The Business Case for Simulation-Led Design
Leveraging simulation throughout the design cycle can help engineers work more efficiently while creating better designs. However, it is sometimes difficult to communicate the value of simulation to managers and executives—but it’s critical if you want more investment in better, faster simulation tools and infrastructure.
During the 2024 Digital Engineering Design & Simulation Summit, consultant Mark Meili, who was formerly responsible for modeling and simulation strategy as a way to make money for P&G, discussed digital technologies as a business strategy, specifically how to build and carry out a strategy to keep you ahead of competition. He opened his session by presenting a number of what-if questions for doing design better at your company:
- What if you could obtain deep insights without physical prototypes and learn in hours versus weeks?
- What if you could reduce the cost of what you manufacture with equal or potentially better performance than today?
- What if your organization was 30% to 50% more productive and 50% faster to market with new initiatives?
- And his biggest what-if: What if your finance department and business leadership saw you as a strategic advantage to your company?
“One thing I learned [from my career], both good and bad, is that digital work processes are inherently disruptive to established companies. For those of you who work for startups and you’ve always done it this way, you accept that that’s the way it is,” Meili says. “But for established companies that have ways of doing things, moving to digital work processes is disruptive. If you’re going to be disruptive in a constructive way, you have to be strategic.”
“Business strategic value doesn’t just happen. It requires intent,” according to Meili. “You have to be purposeful to obtain that value.”
Meili works closely with the NAFEMS ASSESS Initiative, which has published a paper on “Understanding the Path to Realizable Business Benefits Through Engineering Simulation.”
In that paper, ASSESS asserted that while engineering simulation is expanding at most companies, its use is still mostly reactive/tactical and focused on improving past processes. While simulation provides a number of important benefits, it is also a high-cost investment.

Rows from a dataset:
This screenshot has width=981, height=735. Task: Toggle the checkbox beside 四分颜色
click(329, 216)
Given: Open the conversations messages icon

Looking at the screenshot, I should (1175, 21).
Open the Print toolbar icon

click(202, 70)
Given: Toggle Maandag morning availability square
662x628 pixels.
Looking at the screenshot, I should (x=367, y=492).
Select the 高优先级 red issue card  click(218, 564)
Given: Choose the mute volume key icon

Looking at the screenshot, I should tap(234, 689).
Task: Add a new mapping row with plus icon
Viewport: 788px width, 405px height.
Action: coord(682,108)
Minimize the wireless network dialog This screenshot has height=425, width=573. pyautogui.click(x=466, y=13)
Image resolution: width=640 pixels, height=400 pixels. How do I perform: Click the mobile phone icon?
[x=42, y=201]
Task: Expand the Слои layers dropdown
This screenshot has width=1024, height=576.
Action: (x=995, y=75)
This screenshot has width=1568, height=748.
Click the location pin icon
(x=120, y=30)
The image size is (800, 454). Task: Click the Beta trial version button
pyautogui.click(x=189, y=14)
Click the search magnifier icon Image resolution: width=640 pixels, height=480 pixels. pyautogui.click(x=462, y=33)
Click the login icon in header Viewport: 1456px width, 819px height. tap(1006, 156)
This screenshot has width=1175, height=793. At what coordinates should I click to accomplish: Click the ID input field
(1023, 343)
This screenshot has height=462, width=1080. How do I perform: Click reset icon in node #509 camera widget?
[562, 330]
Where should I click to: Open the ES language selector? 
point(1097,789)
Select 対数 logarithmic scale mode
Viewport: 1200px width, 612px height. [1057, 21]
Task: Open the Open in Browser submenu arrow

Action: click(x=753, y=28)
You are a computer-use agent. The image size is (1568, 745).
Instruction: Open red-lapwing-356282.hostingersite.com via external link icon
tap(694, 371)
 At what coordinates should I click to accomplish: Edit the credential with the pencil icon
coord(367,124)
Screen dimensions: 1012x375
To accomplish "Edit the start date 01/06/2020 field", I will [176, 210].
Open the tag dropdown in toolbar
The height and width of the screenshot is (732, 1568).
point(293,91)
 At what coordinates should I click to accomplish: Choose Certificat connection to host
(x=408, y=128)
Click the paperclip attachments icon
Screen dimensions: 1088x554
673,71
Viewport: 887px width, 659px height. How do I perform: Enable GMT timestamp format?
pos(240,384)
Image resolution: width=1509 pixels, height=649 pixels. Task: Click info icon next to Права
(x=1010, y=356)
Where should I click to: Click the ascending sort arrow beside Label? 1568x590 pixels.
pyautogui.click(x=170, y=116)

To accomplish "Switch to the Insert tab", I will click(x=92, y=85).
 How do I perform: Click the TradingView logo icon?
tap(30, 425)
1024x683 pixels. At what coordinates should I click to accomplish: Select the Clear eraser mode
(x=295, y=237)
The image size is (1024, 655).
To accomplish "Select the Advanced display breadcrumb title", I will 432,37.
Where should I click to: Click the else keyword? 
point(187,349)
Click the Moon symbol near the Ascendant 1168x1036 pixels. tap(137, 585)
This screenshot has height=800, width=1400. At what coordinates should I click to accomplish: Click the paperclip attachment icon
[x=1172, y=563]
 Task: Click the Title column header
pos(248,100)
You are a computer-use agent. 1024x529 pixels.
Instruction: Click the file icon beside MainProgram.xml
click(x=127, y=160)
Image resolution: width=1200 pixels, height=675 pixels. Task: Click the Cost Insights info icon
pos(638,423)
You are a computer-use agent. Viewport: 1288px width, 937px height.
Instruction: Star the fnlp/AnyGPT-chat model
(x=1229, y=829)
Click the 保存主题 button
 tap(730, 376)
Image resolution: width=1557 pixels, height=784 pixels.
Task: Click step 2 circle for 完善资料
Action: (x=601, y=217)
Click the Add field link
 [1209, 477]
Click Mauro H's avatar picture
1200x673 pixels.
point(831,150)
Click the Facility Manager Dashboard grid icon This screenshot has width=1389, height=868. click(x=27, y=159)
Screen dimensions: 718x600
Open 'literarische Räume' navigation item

EXERCISES:
1. In the listing, change the stretch from the line containing "Click the 保存主题 button" through the end of the listing by replacing "Add field" with "Insert field" and keeping everything else the same.
2. Take the passage on the business case for simulation-led design further, picking up where it stops.

RESULTS OF THE EXERCISE:
1.
Click the 保存主题 button
 tap(730, 376)
Image resolution: width=1557 pixels, height=784 pixels.
Task: Click step 2 circle for 完善资料
Action: (x=601, y=217)
Click the Insert field link
 [1209, 477]
Click Mauro H's avatar picture
1200x673 pixels.
point(831,150)
Click the Facility Manager Dashboard grid icon This screenshot has width=1389, height=868. click(x=27, y=159)
Screen dimensions: 718x600
Open 'literarische Räume' navigation item

2.
According to the paper: “Engineering Simulation that is performed strategically delivers value to product and process development, leading to improved business metrics, a better understanding of product and process function, a better knowledge of the physics behind products and even the creation of entirely new and innovative industrial segments.”
Simulation provides business benefits in time reduction, cost reduction, increased innovation and increased safety. Because simulation can help better refine and identify good designs earlier in the process, it can also help companies avoid costly late-stage problems that would otherwise not be detectable until expensive prototypes were built and physical testing conducted.
McKinsey & Co. (working with NAFEMS) has also presented research on the business benefits of simulation, and at the 2024 ASSESS Summit, reported they found companies could achieve a 20% to 30% time to market improvement with simulation, and 5% to 30% improvement in product performance, depending on the application.
In a recent blog, Dassault Systèmes (SOLIDWORKS) also outlined ways that simulation can benefit startups specifically. By using virtual testing, modeling and prototyping, the company suggests, startups can more quickly validate market needs, accelerate design innovation, improve profitability through balancing quality and affordability and potentially access more funding as they are able to demonstrate progress without building costly prototypes.
Ansys also published a white paper outlining simulation business benefits, with a focus on increased efficiency, faster innovation, earlier decision making and late-stage error avoidance.
According to the paper: “Using the simulation-driven design approach, engineers independently gain deep, actionable insights into the performance of designs. They don’t need to involve expert analysts or testing engineers. With such insight, engineers make better decisions to guide modifications into a feasible zone of performance. With feasible designs, engineers hand their work off to expert analysts, where it passes simulation verification, and then to test engineers, where it passes prototype tests. Overall, engineers uncover a feasible design far more quickly without taking up the time of expert analysts or testing engineers.”
But communicating the benefits of simulation has been difficult for engineers in some contexts, in part because they do not speak the same “language” as the executives approving these investments. Being able to explain benefits beyond efficiency is also important. If you tell some chief financial officers that you can improve engineer efficiency by 20%, their response might be to fire 20% of the engineers.
“We must learn to speak to the business,” Meili says. “Finance is your friend. Time to market is valued by the business, so you have to understand the value of agility and how it is communicated. The finance people are not going to appreciate your models. If you educate finance people around what’s in it for the business, they will rapidly become your biggest sponsor.”
In the ASSESS paper, the organization outlines a few basic steps in deploying simulation strategically to underpin business goals. Those include:
- Establishing Business Goals: What does the organization want to accomplish with simulation?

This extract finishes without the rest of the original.